Karen: That happened a couple years ago. My son and I were in the car after picking him up from school and we wanted milkshakes. The drive-thru was empty and I pulled up to window, as I always do and the man at the window asked that I go around again to order through the speaker.
I said “Wait a minute I’m deaf”. But he still insisted that I had to follow their policy and order at the speaker. That wasn’t going to work. Even if I went back to the speaker I couldn’t hear it to place an order. So there still would have been a problem.
I filed a complaint with the fast-food restaurant. There was coverage on ABC news and I received a lot of comments about it on my blog.
I wanted the fast food restaurant to have an understanding of the barrier of the drive-thru for deaf and hard of hearing individuals. I want all the fast food restaurants to understand it.
Most hard of hearing people will go inside to order because of the barriers at the drive-thru. We have to change that.
Cherry: That must have taken a lot of courage to fight a big company.
Karen: Actually, it took a little bit of courage. I felt it was the right thing to do. I wanted to advocate. I think things happen to us for a reason. We were put on this earth because we have jobs to do — jobs like create the awareness and change things at the drive-thru. We have a long way to go though. Companies aren’t willing to face the problem with the drive-thru and break down the attitude barriers and physical barriers at the drive-thru.

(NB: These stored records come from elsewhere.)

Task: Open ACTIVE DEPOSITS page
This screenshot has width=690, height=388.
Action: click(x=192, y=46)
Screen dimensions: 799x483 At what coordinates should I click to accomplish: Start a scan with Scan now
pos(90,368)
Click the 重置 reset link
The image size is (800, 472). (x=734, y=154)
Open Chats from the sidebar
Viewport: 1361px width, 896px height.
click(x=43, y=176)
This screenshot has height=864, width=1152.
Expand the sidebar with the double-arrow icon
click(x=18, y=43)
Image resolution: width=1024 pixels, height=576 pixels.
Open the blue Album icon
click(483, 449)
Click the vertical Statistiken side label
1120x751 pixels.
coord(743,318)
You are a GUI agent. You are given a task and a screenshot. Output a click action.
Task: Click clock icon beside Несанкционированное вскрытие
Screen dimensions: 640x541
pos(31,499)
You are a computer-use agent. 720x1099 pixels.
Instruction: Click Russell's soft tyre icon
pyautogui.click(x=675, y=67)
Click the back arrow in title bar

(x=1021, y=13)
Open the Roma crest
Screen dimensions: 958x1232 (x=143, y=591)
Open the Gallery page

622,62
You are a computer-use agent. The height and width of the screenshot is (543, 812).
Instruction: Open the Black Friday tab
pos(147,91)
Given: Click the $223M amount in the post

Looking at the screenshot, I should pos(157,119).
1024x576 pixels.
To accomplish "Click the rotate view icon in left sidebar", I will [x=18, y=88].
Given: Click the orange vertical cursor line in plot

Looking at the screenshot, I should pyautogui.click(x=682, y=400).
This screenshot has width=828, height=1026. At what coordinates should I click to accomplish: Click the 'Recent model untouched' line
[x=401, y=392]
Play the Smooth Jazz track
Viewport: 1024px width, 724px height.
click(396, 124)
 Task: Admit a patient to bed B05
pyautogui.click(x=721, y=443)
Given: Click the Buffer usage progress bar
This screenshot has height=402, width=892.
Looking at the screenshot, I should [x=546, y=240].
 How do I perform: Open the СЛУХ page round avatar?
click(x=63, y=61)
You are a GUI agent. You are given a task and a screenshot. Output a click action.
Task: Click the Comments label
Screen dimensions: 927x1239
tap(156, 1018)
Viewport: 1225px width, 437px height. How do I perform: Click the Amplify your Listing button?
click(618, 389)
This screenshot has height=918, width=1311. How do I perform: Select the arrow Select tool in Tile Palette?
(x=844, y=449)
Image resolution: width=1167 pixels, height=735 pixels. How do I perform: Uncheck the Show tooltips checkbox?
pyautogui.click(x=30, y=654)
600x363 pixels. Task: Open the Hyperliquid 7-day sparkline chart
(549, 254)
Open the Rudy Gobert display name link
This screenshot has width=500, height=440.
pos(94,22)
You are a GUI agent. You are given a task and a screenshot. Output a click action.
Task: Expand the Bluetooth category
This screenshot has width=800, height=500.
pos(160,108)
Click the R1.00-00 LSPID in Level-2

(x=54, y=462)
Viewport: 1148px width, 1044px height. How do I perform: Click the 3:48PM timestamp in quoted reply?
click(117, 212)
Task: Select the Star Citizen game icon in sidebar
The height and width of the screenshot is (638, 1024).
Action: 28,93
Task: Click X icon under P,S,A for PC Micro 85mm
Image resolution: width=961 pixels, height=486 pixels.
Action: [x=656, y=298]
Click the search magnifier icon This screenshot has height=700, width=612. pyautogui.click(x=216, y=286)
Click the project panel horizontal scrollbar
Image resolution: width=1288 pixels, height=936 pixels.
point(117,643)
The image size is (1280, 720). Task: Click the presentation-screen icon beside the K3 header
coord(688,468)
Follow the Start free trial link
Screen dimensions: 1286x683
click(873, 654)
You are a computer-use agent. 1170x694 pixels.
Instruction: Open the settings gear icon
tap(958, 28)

Cherry: Do you sometimes find that you’re still scared, like the little kid you were in elementary school and want to fly under the radar,or are you filled with confidence now?
Karen: No, no, definitely not scared on [elementary school] level. I’m comfortable with who I am. I can go to a new situation with people, and there’s always that little girl inside of me that gets scared. It still comes out. For example, the first time I went down to Florida and got on a boat with people I didn’t know, the little girl inside me got scared and wondered can I communicate with them? Will they like me? Will they see who I am? I think it’s just a human thing.
Karen: To feel accepted for who we are is a human thing, not necessarily a deaf thing.
Cherry: You say that your long-term hope for diversity is to find ways to overcome attitude barriers. Attitude is a mindset. What ideas do you have about changing people’s mindset.
Karen: There’s a quote by Jo Waldron “Attitude is the worst barrier of them all” and she is right. It’s much, much harder to overcome. We have to start when the kids are small so they grow up with people with disabilities. I want people to not be measured by what they lack but by what they have.
Cherry: That’s a wonderful way to end this interview. Thank you Karen.
Karen: Thank you Cherry. I enjoyed it.